→ THE TASK
How many lines in the data below contain the string "chart"? Matching is case-sensitive; reply with the number alone.

→ STORED DATA
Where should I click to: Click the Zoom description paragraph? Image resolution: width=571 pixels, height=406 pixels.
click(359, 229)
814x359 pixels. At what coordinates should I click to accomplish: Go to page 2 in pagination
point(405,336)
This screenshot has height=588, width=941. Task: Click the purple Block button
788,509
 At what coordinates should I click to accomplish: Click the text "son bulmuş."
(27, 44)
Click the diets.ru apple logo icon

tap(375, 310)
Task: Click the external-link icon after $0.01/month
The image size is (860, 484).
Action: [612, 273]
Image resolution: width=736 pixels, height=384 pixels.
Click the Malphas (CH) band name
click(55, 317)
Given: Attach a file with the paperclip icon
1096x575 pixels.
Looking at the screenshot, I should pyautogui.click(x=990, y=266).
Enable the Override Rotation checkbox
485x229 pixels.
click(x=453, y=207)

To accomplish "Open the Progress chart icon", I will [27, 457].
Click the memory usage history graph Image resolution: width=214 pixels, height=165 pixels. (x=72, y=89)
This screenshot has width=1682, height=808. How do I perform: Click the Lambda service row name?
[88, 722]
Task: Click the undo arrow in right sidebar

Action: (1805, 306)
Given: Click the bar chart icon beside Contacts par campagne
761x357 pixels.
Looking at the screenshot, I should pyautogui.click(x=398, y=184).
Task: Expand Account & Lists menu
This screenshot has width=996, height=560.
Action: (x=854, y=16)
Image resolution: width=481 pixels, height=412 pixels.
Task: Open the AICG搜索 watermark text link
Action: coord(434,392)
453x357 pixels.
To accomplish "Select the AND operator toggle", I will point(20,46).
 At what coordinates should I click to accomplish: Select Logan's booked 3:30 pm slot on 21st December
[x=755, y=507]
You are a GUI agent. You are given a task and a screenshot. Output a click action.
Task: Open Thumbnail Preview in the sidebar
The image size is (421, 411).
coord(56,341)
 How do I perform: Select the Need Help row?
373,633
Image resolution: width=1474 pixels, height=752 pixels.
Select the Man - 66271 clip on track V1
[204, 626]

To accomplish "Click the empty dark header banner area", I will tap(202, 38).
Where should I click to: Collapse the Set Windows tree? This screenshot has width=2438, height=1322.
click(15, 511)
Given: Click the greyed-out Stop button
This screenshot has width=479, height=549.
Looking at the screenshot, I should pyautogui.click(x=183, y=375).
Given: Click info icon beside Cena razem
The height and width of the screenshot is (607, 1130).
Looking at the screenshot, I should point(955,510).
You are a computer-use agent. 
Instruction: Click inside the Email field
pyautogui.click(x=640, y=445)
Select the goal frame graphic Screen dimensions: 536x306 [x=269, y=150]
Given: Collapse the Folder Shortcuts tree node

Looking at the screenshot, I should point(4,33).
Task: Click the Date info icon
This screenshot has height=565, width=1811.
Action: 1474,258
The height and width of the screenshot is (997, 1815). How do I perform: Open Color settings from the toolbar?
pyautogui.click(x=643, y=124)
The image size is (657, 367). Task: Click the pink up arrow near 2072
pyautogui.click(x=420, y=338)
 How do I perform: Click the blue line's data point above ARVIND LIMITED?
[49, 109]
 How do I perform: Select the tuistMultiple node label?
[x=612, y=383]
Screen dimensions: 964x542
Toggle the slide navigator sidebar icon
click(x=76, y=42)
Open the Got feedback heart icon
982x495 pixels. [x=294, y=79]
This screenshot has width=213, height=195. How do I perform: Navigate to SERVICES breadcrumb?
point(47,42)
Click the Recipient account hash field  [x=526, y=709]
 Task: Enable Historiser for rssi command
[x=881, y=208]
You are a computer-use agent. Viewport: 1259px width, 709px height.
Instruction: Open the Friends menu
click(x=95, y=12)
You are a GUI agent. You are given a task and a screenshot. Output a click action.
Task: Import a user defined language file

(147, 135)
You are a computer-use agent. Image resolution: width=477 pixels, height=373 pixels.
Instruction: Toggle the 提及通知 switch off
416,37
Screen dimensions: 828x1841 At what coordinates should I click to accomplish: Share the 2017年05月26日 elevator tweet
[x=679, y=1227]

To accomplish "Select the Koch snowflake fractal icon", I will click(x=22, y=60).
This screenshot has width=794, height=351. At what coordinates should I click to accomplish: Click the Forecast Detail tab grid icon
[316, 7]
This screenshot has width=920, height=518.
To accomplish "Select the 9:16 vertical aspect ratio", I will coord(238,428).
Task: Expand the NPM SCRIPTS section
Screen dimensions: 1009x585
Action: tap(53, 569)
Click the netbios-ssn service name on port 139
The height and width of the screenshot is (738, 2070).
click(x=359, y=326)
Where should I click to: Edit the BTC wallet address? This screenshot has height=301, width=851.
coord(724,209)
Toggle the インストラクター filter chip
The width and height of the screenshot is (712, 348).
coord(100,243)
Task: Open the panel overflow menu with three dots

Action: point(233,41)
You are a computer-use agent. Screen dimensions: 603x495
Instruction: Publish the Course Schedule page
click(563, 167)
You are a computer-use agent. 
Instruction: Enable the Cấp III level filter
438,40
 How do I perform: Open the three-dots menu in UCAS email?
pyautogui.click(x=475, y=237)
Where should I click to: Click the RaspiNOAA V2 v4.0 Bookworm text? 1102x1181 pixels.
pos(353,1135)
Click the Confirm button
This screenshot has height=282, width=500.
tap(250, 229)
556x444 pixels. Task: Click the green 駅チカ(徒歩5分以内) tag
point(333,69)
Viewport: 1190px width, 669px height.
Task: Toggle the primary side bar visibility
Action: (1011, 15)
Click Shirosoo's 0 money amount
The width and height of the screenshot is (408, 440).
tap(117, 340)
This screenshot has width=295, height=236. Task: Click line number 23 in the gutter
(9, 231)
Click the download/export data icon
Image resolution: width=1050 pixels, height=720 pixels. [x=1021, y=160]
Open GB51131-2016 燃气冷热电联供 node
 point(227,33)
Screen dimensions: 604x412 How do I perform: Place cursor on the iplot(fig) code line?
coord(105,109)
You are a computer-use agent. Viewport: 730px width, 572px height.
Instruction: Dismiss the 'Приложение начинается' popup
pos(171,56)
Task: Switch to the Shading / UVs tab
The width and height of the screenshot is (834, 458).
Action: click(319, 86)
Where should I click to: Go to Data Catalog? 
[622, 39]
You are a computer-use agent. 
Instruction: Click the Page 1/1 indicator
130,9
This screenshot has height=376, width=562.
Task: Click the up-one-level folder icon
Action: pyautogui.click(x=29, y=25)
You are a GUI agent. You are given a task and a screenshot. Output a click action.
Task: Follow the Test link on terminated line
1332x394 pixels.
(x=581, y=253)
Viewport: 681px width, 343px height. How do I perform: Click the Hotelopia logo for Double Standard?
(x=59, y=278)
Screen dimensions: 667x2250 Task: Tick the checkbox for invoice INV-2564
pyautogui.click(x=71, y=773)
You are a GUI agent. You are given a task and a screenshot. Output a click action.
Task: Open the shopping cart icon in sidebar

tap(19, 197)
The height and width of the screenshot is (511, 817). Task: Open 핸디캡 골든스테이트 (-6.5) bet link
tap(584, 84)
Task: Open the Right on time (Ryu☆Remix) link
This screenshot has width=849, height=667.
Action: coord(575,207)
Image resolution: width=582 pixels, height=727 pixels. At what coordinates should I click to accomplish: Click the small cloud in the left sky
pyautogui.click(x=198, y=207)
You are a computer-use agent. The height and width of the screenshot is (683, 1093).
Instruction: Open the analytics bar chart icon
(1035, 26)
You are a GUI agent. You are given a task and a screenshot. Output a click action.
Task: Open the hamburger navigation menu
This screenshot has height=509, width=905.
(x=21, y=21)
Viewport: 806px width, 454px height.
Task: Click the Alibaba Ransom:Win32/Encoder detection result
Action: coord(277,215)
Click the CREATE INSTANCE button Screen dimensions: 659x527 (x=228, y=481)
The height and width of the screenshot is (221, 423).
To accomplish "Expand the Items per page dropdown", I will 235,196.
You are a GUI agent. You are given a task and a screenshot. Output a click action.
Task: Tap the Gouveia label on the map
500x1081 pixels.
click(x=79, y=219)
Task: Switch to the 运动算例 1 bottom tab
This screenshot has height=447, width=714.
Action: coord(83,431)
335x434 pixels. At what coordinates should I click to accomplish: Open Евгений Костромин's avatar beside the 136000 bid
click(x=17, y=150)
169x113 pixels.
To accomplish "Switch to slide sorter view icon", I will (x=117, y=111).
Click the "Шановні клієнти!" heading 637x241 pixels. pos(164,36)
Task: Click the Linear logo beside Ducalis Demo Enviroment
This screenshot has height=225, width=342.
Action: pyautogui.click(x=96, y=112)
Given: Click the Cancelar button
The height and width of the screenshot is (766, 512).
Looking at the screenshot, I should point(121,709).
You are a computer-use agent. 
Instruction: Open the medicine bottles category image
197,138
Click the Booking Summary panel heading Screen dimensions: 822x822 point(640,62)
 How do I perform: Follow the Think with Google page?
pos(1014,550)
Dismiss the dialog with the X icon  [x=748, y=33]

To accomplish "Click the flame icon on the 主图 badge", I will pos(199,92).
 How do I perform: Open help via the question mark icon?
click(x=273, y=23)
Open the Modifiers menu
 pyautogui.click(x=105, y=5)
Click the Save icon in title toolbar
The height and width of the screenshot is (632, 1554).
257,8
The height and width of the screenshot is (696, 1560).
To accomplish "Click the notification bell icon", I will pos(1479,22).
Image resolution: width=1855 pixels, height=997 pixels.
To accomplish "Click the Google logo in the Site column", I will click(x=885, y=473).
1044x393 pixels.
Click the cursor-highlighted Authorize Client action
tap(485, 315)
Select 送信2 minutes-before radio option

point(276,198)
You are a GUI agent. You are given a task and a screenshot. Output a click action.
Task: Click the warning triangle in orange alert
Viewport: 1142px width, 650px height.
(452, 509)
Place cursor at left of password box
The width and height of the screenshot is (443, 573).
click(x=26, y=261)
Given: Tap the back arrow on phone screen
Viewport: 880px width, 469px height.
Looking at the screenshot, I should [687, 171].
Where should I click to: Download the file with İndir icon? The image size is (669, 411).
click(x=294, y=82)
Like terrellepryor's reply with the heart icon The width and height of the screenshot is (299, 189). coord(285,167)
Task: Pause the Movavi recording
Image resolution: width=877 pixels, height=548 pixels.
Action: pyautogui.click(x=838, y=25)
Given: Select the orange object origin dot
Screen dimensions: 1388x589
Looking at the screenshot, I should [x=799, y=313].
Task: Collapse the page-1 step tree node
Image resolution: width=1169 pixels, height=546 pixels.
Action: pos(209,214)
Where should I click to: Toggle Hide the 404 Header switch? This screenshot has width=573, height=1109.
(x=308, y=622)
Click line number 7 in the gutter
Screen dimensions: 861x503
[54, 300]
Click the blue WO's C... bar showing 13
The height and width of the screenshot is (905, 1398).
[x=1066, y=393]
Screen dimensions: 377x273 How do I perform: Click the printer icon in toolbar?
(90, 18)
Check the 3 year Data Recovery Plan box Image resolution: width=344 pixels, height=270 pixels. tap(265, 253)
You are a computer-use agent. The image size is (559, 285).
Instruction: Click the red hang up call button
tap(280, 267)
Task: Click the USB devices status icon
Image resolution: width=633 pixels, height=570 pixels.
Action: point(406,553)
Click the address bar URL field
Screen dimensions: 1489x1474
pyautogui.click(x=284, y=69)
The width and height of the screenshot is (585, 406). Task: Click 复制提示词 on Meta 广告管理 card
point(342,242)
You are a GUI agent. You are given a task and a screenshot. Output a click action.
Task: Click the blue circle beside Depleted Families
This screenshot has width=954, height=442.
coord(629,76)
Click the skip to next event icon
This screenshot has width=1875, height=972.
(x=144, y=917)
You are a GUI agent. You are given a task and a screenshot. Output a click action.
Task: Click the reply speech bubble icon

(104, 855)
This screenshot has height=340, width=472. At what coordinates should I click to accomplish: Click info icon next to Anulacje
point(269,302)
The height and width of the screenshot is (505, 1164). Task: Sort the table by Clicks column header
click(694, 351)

→ WRITTEN RESPONSE
3